A feature, not a flaw

Byline: | Category: Economy, Government, Taxes & Spending | Posted at: Monday, 1 August 2011

I live now in Germany; that makes about five years of the last twenty.  So I’m often not surprised when I see how differently Europeans and Americans view how the world works.   Take this recent story from Der Spiegel.

America’s Founding Fathers thought of everything. They wanted to establish several centers of power in Washington rather than just one. They wanted the occupant of the White House to be strong, but Congress was to have the power to check that strength. The friction between Capitol Hill and the White House — a product of this system of checks and balances — was to make the decisions of America’s leaders cleverer, wiser and better.
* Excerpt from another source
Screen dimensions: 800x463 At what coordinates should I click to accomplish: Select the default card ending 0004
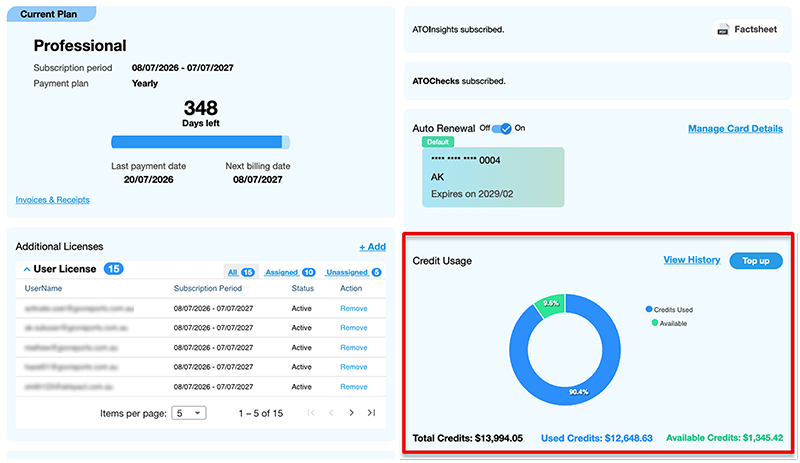pyautogui.click(x=493, y=177)
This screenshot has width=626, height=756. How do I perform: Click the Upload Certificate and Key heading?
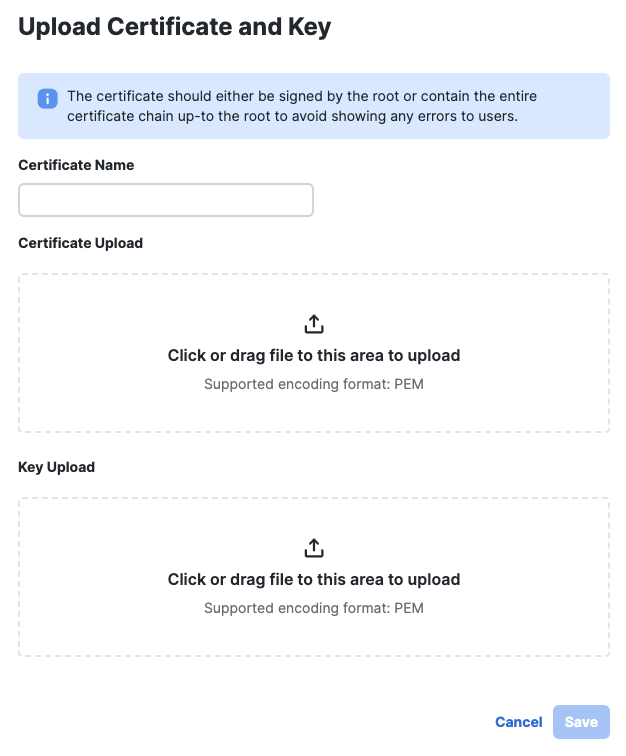pyautogui.click(x=175, y=27)
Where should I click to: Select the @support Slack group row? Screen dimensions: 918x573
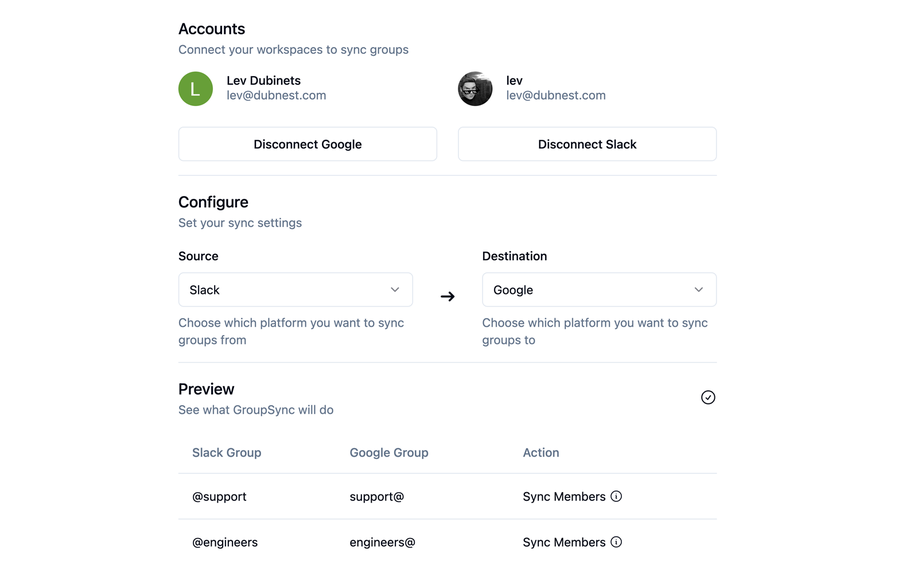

But the system only works when all branches of government play the role designed for them. For almost 235 years, the system worked reasonably well. But, about a year ago, things started to go wrong in the US capital; the system began to melt down. The friction is no longer propelling the country to greatness, rather it is hastening its decline. Members of the right-wing conservative Tea Party movement, which is well represented in Congress since the last elections, want friction. But at the expense of results.

That highlighted last sentence is absolutely true.  But what would surprise the orderly Germans is that this is not a flaw of the American system, but a feature, designed by the very people who wrote our Constitution to operate in exactly this manner,

Just last month I met a retired British Army Brigadier, who found it all very different how Americans view the role of guns in society.  He seemed a bit taken aback by my response that we hold that view because of our experience with Oliver Cromwell.  It wasn’t just guns over which the name “Cromwell” held sway.

It was 1625.  The tenuous hold on Jamestown, Virginia was established only 15 years earlier.  That first rough winter the Pilgrims faced in the Massachusetts Bay Coloney occurred not 50 months before.  That was the year that Charles I ascended the throne.

[He] began at once to clash with Parliament. When members refused to vote the combative new monarch enough money to conduct his wars with Spain and France, Charles resorted to bullying Parliament and to relying on forced loans. [Does this sound familiar?]

That was the start of a conflict between the King and his people that, inside of two decades, culminated in the King’s beheading.  That, however, was far from the end of the matter.  Oliver Cromwell’s despotic reign which followed was so horrible, that just eleven years after the murder of his father, Charles II was given the throne. 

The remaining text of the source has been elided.